I rhyme off a lengthy list of other worries that seem scary enough to convince any investor to steer clear of foreign markets, especially those that may not place a high priority on protecting their interests. When people dump their riskier bets, the first to go typically include those outside their home turf and denominated in increasingly volatile foreign currencies.

"Every place has its dangers," he acknowledges, citing Japan's nuclear woes, the European debt crisis and the massive U.S. deficit, among other issues with no easy solution. He guesses, correctly, that foreign diversification for most Canadians means owning U.S. funds or a handful of American corporate bonds or stocks.

"I would suspect that there's probably some reason [for Canadians]to think about diversifying a bit more broadly," he says. "It's worth thinking about the fundamentals of that economy. If I were a foreign investor in the U.S., I would worry about the fact that, while nobody can predict future exchange-rate movements, there is a clear incentive problem there."

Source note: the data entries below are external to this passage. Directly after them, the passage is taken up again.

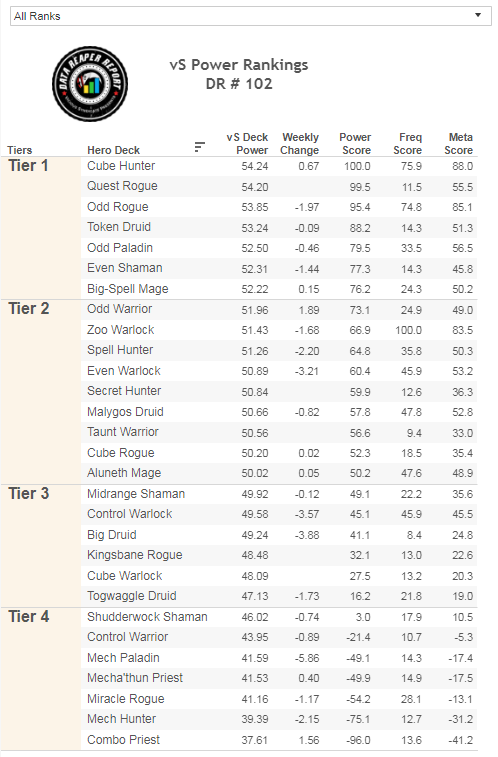Screen dimensions: 498x757
Task: Select the Combo Priest deck name
Action: [124, 740]
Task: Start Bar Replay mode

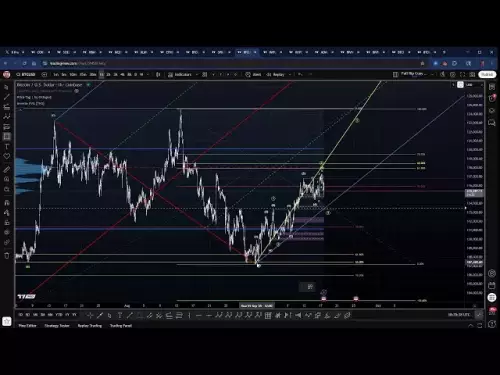Action: tap(276, 75)
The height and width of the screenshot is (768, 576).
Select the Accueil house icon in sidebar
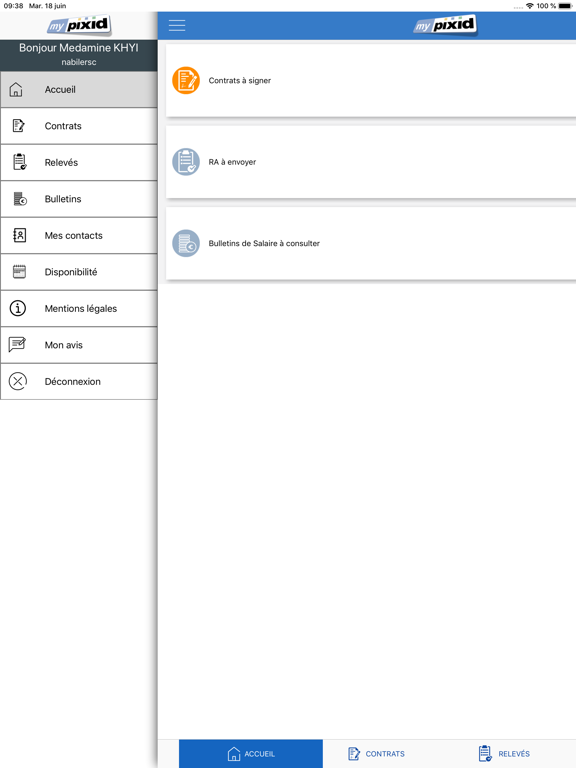[x=16, y=90]
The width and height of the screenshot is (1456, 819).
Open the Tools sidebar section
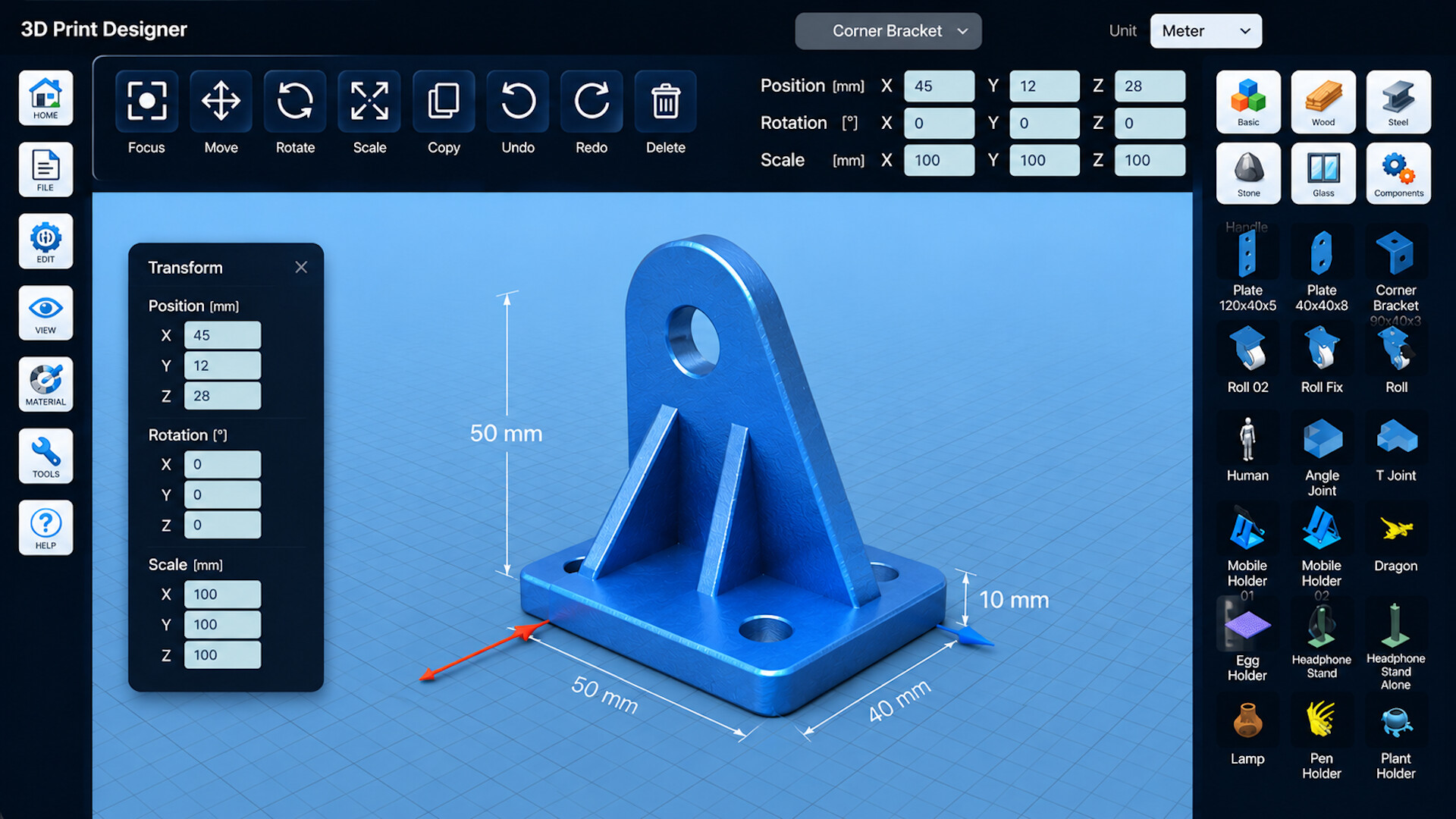tap(46, 456)
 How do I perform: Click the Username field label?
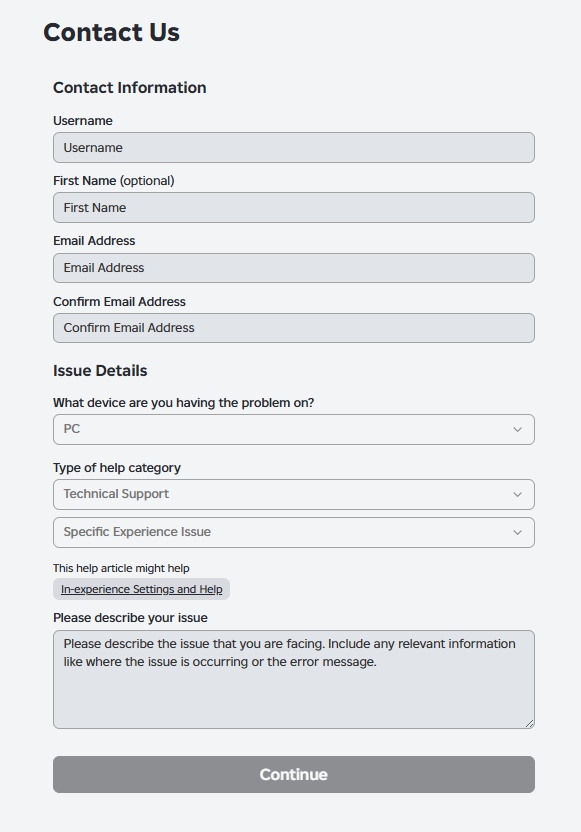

That incentive is to depreciate the U.S. currency over time and thus alleviate its debt burden, warns Prof. Ghemawat, author of a forthcoming book, World 3.0, on why the global economy isn't quite as global as people think.

"To say the world is a frightening place and it's very hard to predict things like what's happening in the Middle East and North Africa, well that is unsystematic risk. And that's exactly what diversification is supposed to iron out. I don't find 'countries are prone to sudden shocks' a compelling argument for home bias, unless we assume there are some systemic effects associated with those shocks."

The idea that diversification could afford some shelter from the storms didn't work all that well during the financial crisis. "There are things that are large enough to overwhelm anything else," Prof. Ghemawat acknowledges. "But the question is: Are you going to go with the strategy that works well most of the time or a strategy that doesn't work any of the time?"